The Royal Bahamas Police Force is investigating Sam Bankman-Fried’s now-bankrupt cryptocurrency exchange FTX for possible criminal misconduct, the department said in a statement Sunday, marking the latest development in the crypto giant’s implosion and Bankman-Fried’s fall from grace.
Financial investigators from the Royal Bahamas Police Force in Nassau are working with the Bahamas Securities Commission to probe FTX Digital Markets Ltd., which is based in the island country, RBPF spokesperson Chrislyn Skippings said in a statement.
The announcement comes after the Securities Commission of the Bahamas suspended FTX’s registration and froze its assets on Thursday in an effort to “preserve assets and stabilize the company,” the commission said in a statement.
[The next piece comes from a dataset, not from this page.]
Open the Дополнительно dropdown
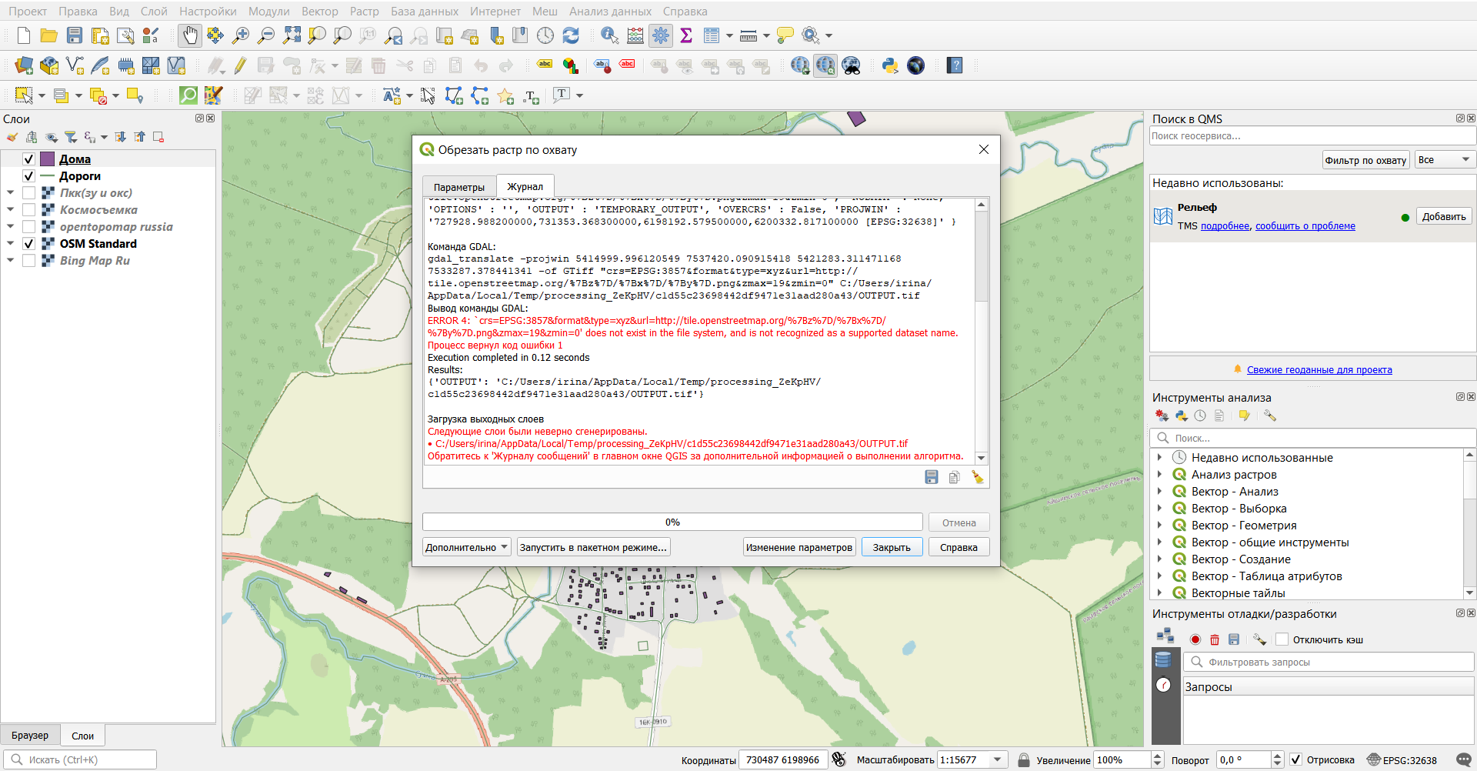1477x771 pixels. pyautogui.click(x=466, y=547)
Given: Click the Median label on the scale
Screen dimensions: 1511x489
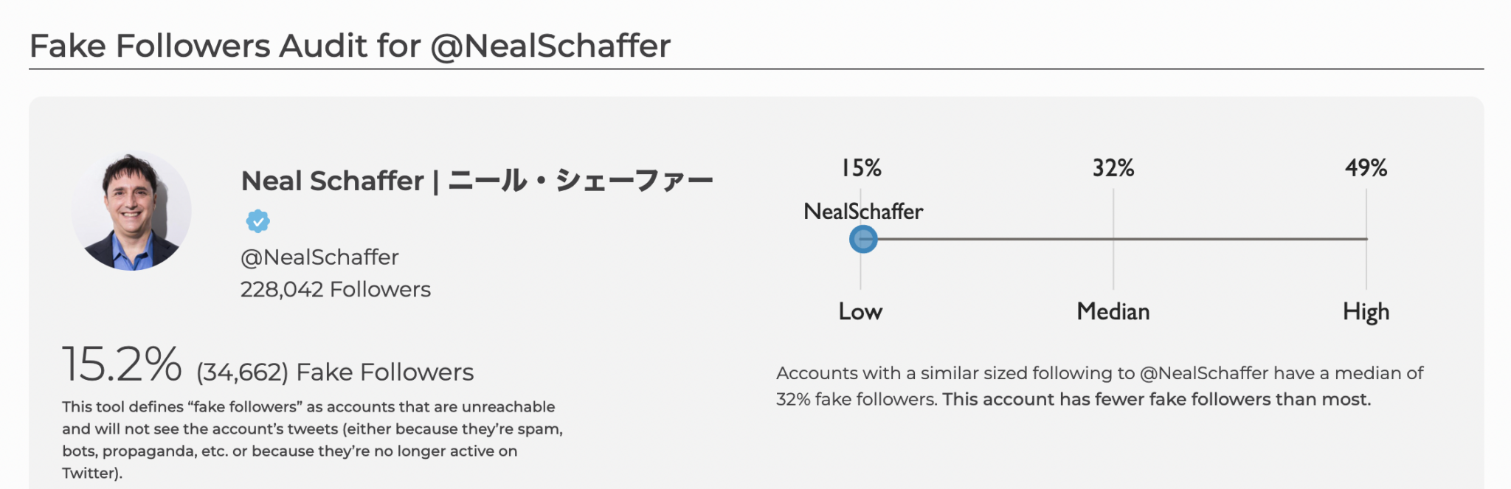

While it’s unclear what specific possible crimes the commission is probing, the commission said previously it “is aware of public statements suggesting that (FTX) clients’ assets were mishandled, mismanaged and/or transferred to (Bankman-Fried’s crypto trading firm) Alameda Research,” according to a statement that noted the actions would be “potentially unlawful.”
The commission last week also denied FTX’s suggestion that it ordered the company to allow users to withdraw funds, tweeting that it “does not condone the preferential treatment of any investor or client of FTX Digital Markets Ltd.”
Forbes has reached out to FTX for comment.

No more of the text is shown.